お客さんもあまり来ないので、1週間分の新聞各紙をひたすら読む。

今週から相模原知的障害者施設殺傷事件の裁判が始まり、どこも紙面が大きく割かれています。

裁判の中で陳述された事件の概要に、芯から震えがくるようでした。
障害者に関わる仕事をしている者として、職員の視点から事件を想像し胸がかきむしられるような気がしました。

職員を脅し利用者の状態を「しゃべれるか」と一人一人聞いて刺していった。

自分の一言で目の前で利用者を殺されたその職員のショックの凄まじさ。
どんなにか苦しい思いをしただろう。

毎日、毎日、仕事で利用者の方たちと過ごす時間は、自分の家族よりも長かったはず。

1/9の毎日新聞には、亡くなった被害者の方たちの人となりの紹介文を他紙より長く載せていました。
お別れ会で示されたエピソードや遺族からのお話だそうです。

リーダー的存在。新人職員にも丁寧に仕事を教えた。

おちゃめなところがあり、出勤してくる職員を小走りで玄関まで迎えに来た。

メントールクリームがお気に入り。手や鼻につけると喜んだ。

目で自分の感情を伝えていた。外に出ることが大好きで、遠足でディズニーランドや八景島に行った。
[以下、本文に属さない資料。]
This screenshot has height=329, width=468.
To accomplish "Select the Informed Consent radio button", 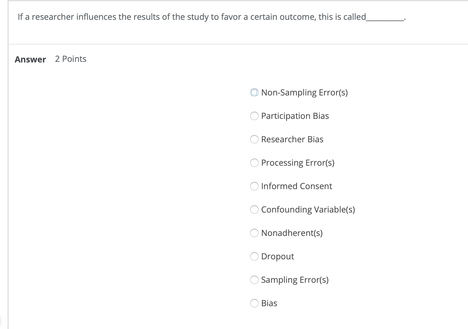I will click(x=254, y=186).
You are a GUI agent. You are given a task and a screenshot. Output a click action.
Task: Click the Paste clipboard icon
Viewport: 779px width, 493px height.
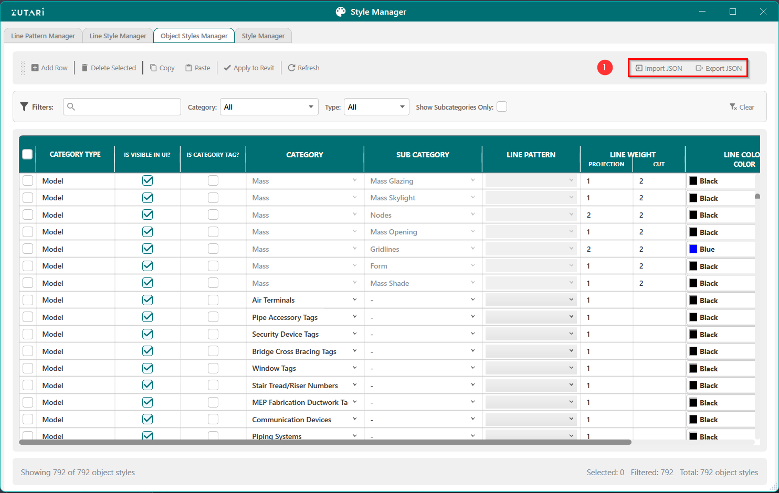[188, 68]
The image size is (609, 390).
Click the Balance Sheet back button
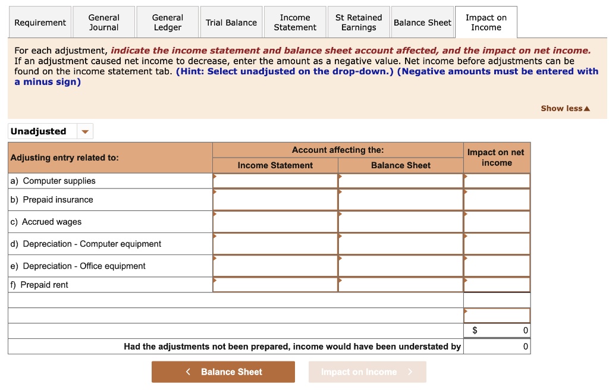223,372
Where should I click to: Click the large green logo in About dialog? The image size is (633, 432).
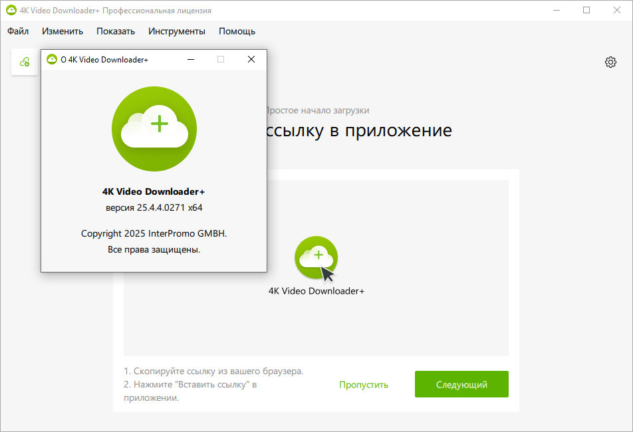point(154,129)
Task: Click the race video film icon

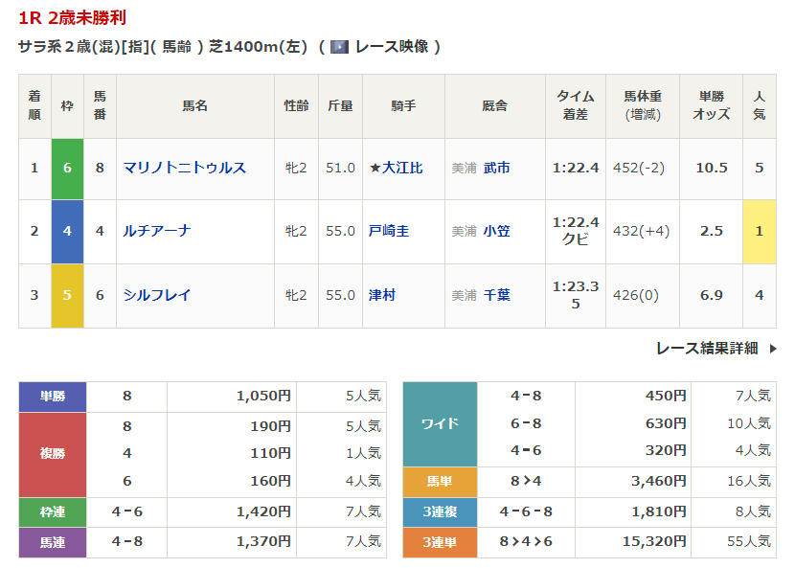Action: pos(339,46)
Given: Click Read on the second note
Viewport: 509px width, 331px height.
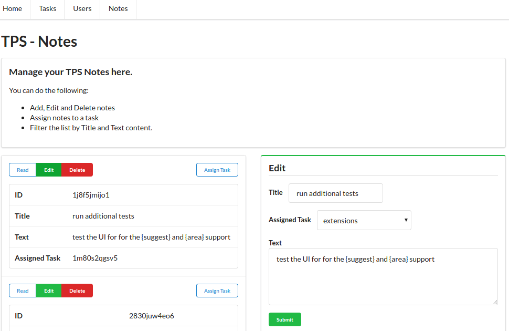Looking at the screenshot, I should point(23,291).
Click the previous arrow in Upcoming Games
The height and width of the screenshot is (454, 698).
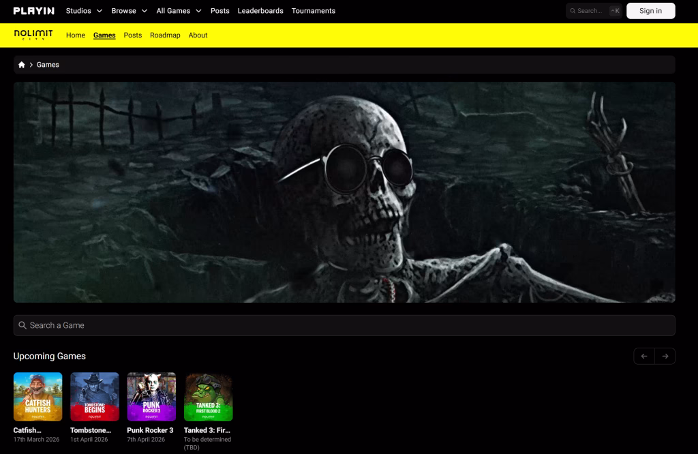[x=644, y=356]
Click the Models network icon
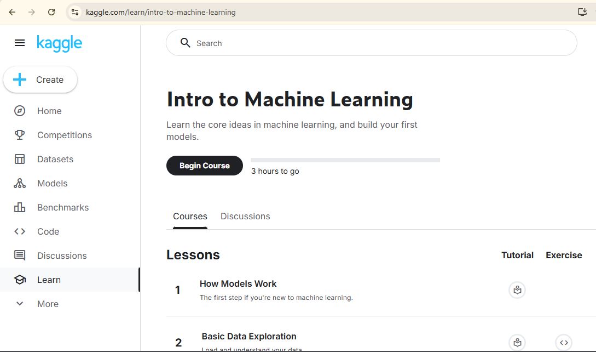The height and width of the screenshot is (352, 596). [20, 183]
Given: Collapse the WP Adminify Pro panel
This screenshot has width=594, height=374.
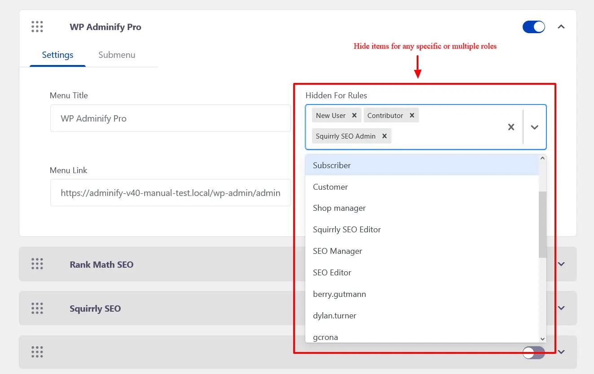Looking at the screenshot, I should 561,26.
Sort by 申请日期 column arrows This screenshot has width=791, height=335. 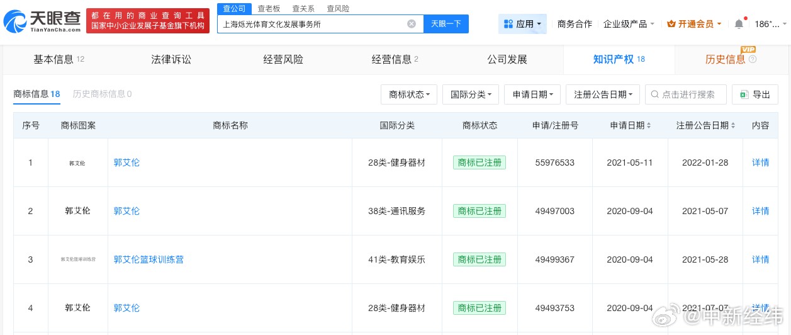click(649, 126)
にこにこ笑って体を揺すっていた。



一人一人の人たちの姿が浮かぶ。
いろいろな人と支え合い生きていた人たち。
読んでいくと涙がでてしまう。

目の前で利用者が次々と刺されていくのを見せられた職員の人たち。

かけがえのない家族を傷つけ殺された人たち。

彼らの心の傷が癒える日がいつか来るように、祈らずにはいられない。

私は、誰もが安心して暮らせる社会をつくりたい。
夢は壮大だけれど、小さくともできることからやっていきたい。